Bitcoin plummeted from 93,000 to 88,000, ETH fell below 3,000, U.S. stocks also plunged, while gold reached new highs—this already explains a lot:
It's not that crypto is collapsing; it's that global risk assets are being drained together.
The trigger seems absurd:
Trump's statement about "Greenland + tariff threats" sent the market into a frenzy.
But the essence is simple—tariffs are not diplomacy; they are expectations of inflation and recession.
Why is the market reacting so strongly?
Because the U.S. is already standing on the edge of a cliff:
Debt at 38 trillion, interest over 1 trillion a year
Interest rates can't be lowered further, and inflation can't be controlled
If tariffs are imposed again, it would be like fueling inflation
When the market hears "tariffs," the first reactions are only three things:
Interest rates will be higher for longer, liquidity will be tighter, and risk assets will die first.
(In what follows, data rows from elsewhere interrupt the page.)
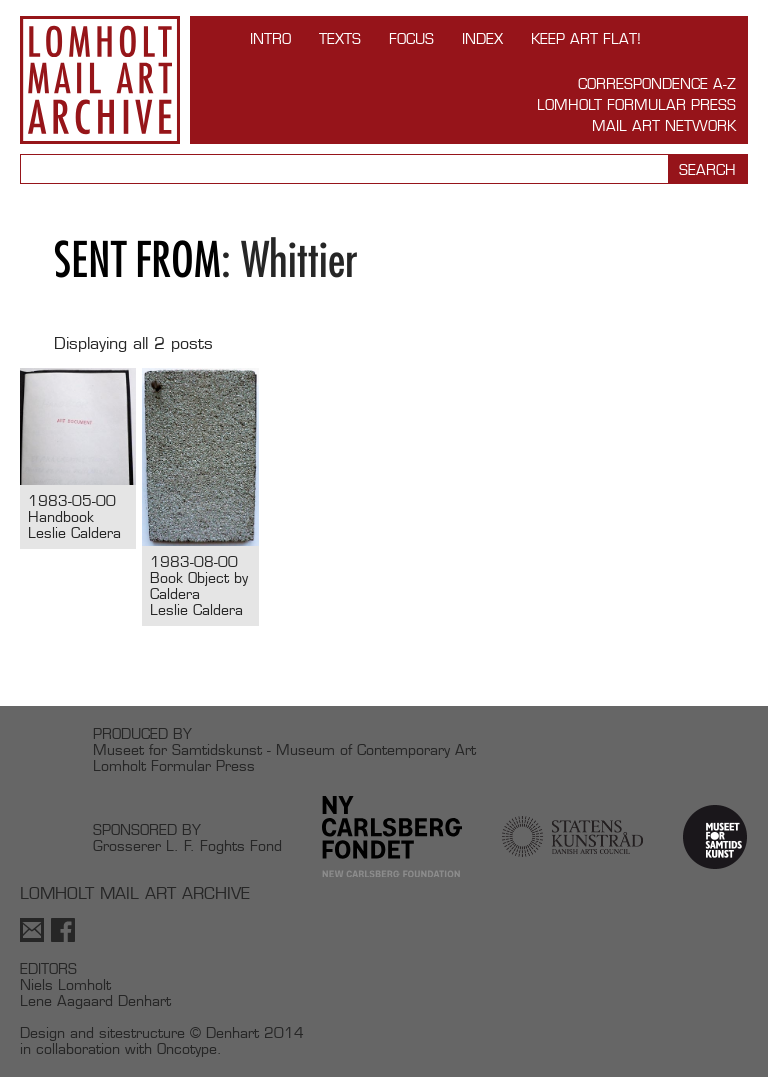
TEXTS (340, 38)
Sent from (137, 259)
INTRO (270, 38)
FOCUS (411, 38)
So what you're seeing is not a "crypto crash," but rather:
U.S. stocks falling
BTC plunging even more
Gold being frantically bought
This is the reality.
So is Bitcoin really "digital gold"?
To put it bluntly:
At least not at this moment.
When something truly goes wrong:
Gold rises, BTC is slammed along with the Nasdaq
It's not a matter of belief; it's a structural issue:
BTC is still an amplifier of U.S. dollar liquidity, not a safe-haven asset.